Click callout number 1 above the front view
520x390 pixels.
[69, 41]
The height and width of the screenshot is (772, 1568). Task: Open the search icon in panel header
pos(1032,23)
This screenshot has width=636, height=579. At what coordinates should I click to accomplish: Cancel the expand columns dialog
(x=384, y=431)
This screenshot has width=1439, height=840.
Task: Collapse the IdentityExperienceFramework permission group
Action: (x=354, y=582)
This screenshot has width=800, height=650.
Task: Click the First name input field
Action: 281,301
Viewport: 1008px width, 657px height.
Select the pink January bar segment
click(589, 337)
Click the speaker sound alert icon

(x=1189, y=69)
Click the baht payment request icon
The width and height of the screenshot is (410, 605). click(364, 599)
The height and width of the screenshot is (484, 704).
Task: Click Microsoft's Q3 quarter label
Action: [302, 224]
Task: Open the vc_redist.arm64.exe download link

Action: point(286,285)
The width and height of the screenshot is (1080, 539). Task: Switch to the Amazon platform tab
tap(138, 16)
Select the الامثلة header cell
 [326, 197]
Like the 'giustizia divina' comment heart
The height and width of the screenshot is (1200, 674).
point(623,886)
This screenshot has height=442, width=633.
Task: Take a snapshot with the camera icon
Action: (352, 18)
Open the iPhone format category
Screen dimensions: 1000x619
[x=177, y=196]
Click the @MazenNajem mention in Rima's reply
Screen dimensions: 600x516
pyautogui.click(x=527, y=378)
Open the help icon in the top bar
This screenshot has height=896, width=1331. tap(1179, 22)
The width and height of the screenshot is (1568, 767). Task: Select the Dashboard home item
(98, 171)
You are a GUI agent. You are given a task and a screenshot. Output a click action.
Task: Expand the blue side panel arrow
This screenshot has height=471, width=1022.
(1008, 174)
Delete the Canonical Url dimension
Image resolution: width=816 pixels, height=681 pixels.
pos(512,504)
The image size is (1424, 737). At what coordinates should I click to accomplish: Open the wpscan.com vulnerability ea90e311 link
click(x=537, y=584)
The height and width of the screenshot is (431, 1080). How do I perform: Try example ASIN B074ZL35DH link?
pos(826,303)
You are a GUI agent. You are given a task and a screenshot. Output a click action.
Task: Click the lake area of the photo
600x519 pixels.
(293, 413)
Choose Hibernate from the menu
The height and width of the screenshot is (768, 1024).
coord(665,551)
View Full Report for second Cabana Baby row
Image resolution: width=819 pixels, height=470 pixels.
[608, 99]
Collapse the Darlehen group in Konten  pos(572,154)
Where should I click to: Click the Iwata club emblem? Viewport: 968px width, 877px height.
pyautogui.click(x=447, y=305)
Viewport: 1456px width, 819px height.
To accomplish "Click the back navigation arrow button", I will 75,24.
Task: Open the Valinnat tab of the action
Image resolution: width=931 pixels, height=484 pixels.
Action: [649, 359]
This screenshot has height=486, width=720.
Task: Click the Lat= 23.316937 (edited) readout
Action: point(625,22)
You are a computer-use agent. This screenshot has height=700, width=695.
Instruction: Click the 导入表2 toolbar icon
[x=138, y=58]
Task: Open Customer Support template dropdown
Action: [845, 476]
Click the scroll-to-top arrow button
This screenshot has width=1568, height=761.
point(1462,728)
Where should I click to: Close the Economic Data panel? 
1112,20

____

In the listing above, locate the line containing "Image resolution: width=819" and the line containing "You are a computer-use". Transcribe those two lines and everything between them, exactly as written.

Image resolution: width=819 pixels, height=470 pixels.
[608, 99]
Collapse the Darlehen group in Konten  pos(572,154)
Where should I click to: Click the Iwata club emblem? Viewport: 968px width, 877px height.
pyautogui.click(x=447, y=305)
Viewport: 1456px width, 819px height.
To accomplish "Click the back navigation arrow button", I will 75,24.
Task: Open the Valinnat tab of the action
Image resolution: width=931 pixels, height=484 pixels.
Action: [649, 359]
This screenshot has height=486, width=720.
Task: Click the Lat= 23.316937 (edited) readout
Action: point(625,22)
You are a computer-use agent. This screenshot has height=700, width=695.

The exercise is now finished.